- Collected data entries
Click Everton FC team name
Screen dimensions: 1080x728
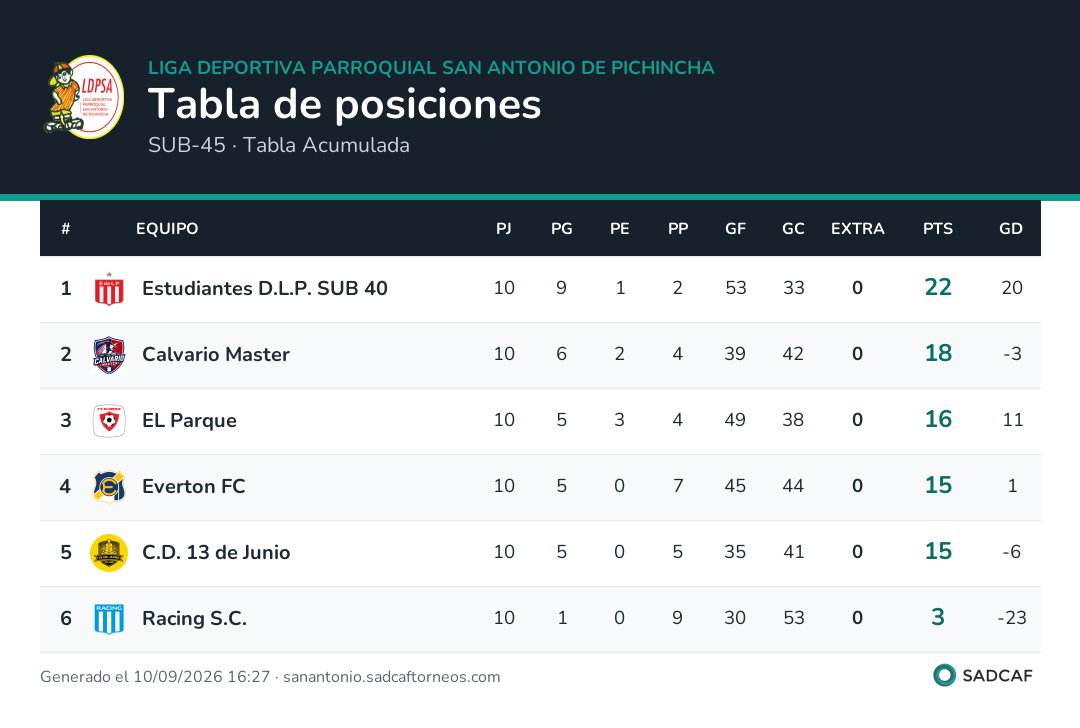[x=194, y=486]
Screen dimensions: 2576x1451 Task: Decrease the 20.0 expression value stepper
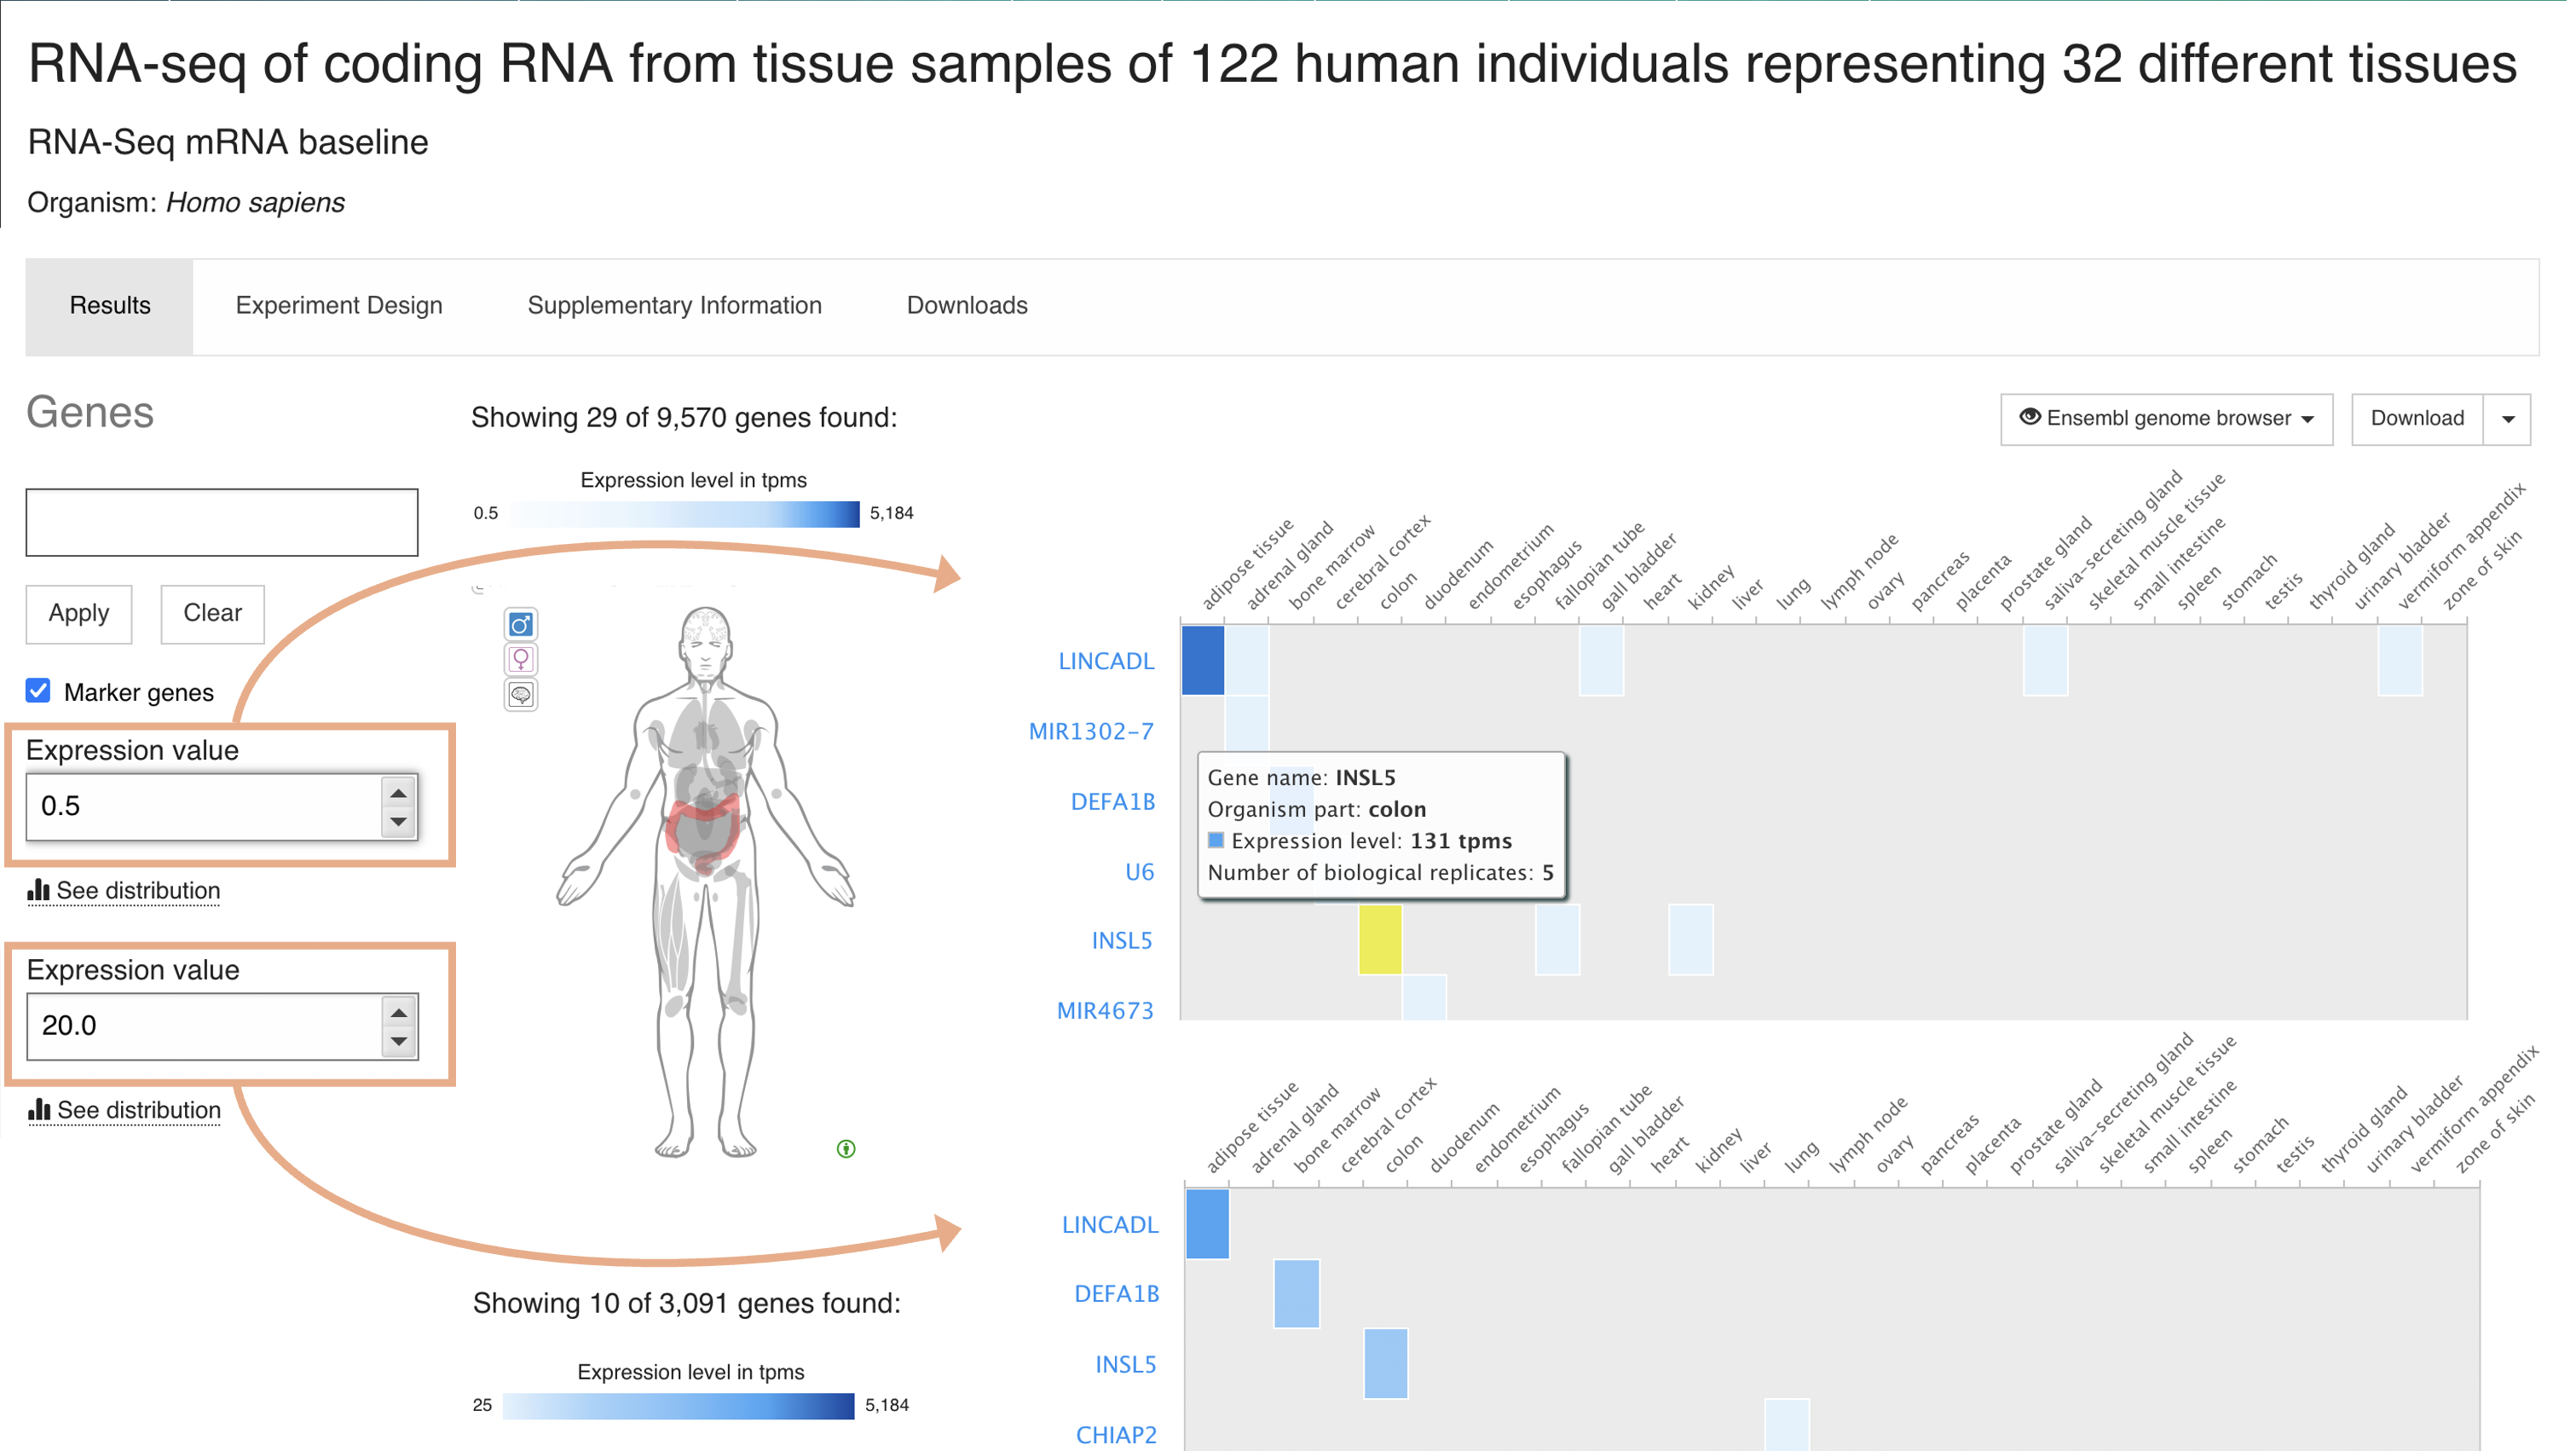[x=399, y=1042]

- To do
Return, exactly as they stand, all of the lines above, but not the pictures.

- Result below
Click Everton FC team name
Screen dimensions: 1080x728
[x=194, y=486]
Screen dimensions: 2576x1451 Task: Decrease the 20.0 expression value stepper
[x=399, y=1042]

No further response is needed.